#### [Aim of the task]
All entries, exactly as written, should be output again.
- - - - -
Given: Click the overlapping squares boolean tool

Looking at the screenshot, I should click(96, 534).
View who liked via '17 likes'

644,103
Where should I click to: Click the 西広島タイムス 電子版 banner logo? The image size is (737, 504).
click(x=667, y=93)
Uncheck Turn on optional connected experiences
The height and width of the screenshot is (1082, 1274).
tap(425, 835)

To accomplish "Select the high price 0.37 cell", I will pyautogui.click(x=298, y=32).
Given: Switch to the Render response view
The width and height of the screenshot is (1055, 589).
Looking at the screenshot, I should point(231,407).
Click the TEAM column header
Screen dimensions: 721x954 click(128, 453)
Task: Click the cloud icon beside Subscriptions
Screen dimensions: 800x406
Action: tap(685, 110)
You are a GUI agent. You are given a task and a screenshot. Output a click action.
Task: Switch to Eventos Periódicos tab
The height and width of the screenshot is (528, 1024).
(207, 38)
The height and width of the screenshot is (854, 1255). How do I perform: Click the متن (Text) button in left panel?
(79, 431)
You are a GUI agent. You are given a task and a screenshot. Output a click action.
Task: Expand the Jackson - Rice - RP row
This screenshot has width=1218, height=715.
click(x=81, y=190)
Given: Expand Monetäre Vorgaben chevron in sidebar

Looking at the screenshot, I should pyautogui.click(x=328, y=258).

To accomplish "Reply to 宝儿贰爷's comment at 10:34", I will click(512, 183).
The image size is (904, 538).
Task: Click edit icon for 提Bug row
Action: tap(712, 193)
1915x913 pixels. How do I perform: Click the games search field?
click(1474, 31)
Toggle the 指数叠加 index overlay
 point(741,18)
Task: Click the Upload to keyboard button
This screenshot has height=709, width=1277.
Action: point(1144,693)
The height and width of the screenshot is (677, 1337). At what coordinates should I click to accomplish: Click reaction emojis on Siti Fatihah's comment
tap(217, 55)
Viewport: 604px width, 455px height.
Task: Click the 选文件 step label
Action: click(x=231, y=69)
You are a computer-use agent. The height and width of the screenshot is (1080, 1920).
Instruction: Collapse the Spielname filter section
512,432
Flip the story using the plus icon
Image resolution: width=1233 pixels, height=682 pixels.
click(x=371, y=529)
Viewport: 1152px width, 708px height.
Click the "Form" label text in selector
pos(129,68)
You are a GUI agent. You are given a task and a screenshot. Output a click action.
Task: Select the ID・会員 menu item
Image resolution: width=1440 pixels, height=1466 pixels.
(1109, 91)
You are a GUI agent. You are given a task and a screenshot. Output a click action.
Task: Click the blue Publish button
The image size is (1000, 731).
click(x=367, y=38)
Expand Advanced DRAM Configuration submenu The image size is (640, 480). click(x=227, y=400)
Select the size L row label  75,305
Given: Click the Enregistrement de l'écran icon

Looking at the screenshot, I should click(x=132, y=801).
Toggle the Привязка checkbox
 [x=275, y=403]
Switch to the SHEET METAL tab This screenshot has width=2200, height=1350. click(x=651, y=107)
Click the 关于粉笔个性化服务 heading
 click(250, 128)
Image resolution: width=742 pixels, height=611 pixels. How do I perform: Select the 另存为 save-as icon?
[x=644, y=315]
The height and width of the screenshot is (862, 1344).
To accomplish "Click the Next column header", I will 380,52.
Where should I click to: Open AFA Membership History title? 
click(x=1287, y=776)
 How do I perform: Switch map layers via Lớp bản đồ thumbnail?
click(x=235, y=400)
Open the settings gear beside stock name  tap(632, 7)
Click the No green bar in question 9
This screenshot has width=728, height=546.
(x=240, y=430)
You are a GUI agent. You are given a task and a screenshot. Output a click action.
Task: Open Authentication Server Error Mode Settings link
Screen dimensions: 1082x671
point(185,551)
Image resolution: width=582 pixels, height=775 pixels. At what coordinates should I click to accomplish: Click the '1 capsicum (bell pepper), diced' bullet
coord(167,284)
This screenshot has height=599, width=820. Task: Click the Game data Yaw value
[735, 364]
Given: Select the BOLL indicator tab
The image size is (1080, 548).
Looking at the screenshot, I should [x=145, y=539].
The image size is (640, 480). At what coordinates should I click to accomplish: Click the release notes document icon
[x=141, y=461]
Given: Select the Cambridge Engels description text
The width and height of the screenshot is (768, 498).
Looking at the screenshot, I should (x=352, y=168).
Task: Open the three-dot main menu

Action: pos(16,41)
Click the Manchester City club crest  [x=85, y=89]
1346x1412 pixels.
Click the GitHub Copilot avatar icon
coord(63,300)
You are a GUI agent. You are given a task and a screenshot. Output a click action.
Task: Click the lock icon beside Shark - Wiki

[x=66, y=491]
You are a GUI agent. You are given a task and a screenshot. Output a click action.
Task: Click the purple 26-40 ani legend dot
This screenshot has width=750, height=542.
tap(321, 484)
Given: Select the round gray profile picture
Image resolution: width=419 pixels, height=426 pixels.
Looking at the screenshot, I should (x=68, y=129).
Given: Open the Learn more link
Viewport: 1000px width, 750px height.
- - - - -
#### [Exercise solution]
Given: Click the overlapping squares boolean tool

Looking at the screenshot, I should click(96, 534).
View who liked via '17 likes'

644,103
Where should I click to: Click the 西広島タイムス 電子版 banner logo? The image size is (737, 504).
click(x=667, y=93)
Uncheck Turn on optional connected experiences
The height and width of the screenshot is (1082, 1274).
tap(425, 835)

To accomplish "Select the high price 0.37 cell", I will pyautogui.click(x=298, y=32).
Given: Switch to the Render response view
The width and height of the screenshot is (1055, 589).
Looking at the screenshot, I should point(231,407).
Click the TEAM column header
Screen dimensions: 721x954 click(128, 453)
Task: Click the cloud icon beside Subscriptions
Screen dimensions: 800x406
Action: tap(685, 110)
You are a GUI agent. You are given a task and a screenshot. Output a click action.
Task: Switch to Eventos Periódicos tab
The height and width of the screenshot is (528, 1024).
(207, 38)
The height and width of the screenshot is (854, 1255). How do I perform: Click the متن (Text) button in left panel?
(79, 431)
You are a GUI agent. You are given a task and a screenshot. Output a click action.
Task: Expand the Jackson - Rice - RP row
This screenshot has width=1218, height=715.
click(x=81, y=190)
Given: Expand Monetäre Vorgaben chevron in sidebar

Looking at the screenshot, I should pyautogui.click(x=328, y=258).

To accomplish "Reply to 宝儿贰爷's comment at 10:34", I will click(512, 183).
The image size is (904, 538).
Task: Click edit icon for 提Bug row
Action: tap(712, 193)
1915x913 pixels. How do I perform: Click the games search field?
click(1474, 31)
Toggle the 指数叠加 index overlay
 point(741,18)
Task: Click the Upload to keyboard button
This screenshot has height=709, width=1277.
Action: point(1144,693)
The height and width of the screenshot is (677, 1337). At what coordinates should I click to accomplish: Click reaction emojis on Siti Fatihah's comment
tap(217, 55)
Viewport: 604px width, 455px height.
Task: Click the 选文件 step label
Action: click(x=231, y=69)
You are a computer-use agent. The height and width of the screenshot is (1080, 1920).
Instruction: Collapse the Spielname filter section
512,432
Flip the story using the plus icon
Image resolution: width=1233 pixels, height=682 pixels.
click(x=371, y=529)
Viewport: 1152px width, 708px height.
Click the "Form" label text in selector
pos(129,68)
You are a GUI agent. You are given a task and a screenshot. Output a click action.
Task: Select the ID・会員 menu item
Image resolution: width=1440 pixels, height=1466 pixels.
(1109, 91)
You are a GUI agent. You are given a task and a screenshot. Output a click action.
Task: Click the blue Publish button
The image size is (1000, 731).
click(x=367, y=38)
Expand Advanced DRAM Configuration submenu The image size is (640, 480). click(x=227, y=400)
Select the size L row label  75,305
Given: Click the Enregistrement de l'écran icon

Looking at the screenshot, I should click(x=132, y=801).
Toggle the Привязка checkbox
 [x=275, y=403]
Switch to the SHEET METAL tab This screenshot has width=2200, height=1350. click(x=651, y=107)
Click the 关于粉笔个性化服务 heading
 click(250, 128)
Image resolution: width=742 pixels, height=611 pixels. How do I perform: Select the 另存为 save-as icon?
[x=644, y=315]
The height and width of the screenshot is (862, 1344).
To accomplish "Click the Next column header", I will 380,52.
Where should I click to: Open AFA Membership History title? 
click(x=1287, y=776)
 How do I perform: Switch map layers via Lớp bản đồ thumbnail?
click(x=235, y=400)
Open the settings gear beside stock name  tap(632, 7)
Click the No green bar in question 9
This screenshot has width=728, height=546.
(x=240, y=430)
You are a GUI agent. You are given a task and a screenshot. Output a click action.
Task: Open Authentication Server Error Mode Settings link
Screen dimensions: 1082x671
point(185,551)
Image resolution: width=582 pixels, height=775 pixels. At what coordinates should I click to accomplish: Click the '1 capsicum (bell pepper), diced' bullet
coord(167,284)
This screenshot has height=599, width=820. Task: Click the Game data Yaw value
[735, 364]
Given: Select the BOLL indicator tab
The image size is (1080, 548).
Looking at the screenshot, I should [x=145, y=539].
The image size is (640, 480). At what coordinates should I click to accomplish: Click the release notes document icon
[x=141, y=461]
Given: Select the Cambridge Engels description text
The width and height of the screenshot is (768, 498).
Looking at the screenshot, I should (x=352, y=168).
Task: Open the three-dot main menu

Action: pos(16,41)
Click the Manchester City club crest  [x=85, y=89]
1346x1412 pixels.
Click the GitHub Copilot avatar icon
coord(63,300)
You are a GUI agent. You are given a task and a screenshot. Output a click action.
Task: Click the lock icon beside Shark - Wiki

[x=66, y=491]
You are a GUI agent. You are given a task and a screenshot. Output a click action.
Task: Click the purple 26-40 ani legend dot
This screenshot has width=750, height=542.
tap(321, 484)
Given: Select the round gray profile picture
Image resolution: width=419 pixels, height=426 pixels.
Looking at the screenshot, I should (x=68, y=129).
Given: Open the Learn more link
Viewport: 1000px width, 750px height.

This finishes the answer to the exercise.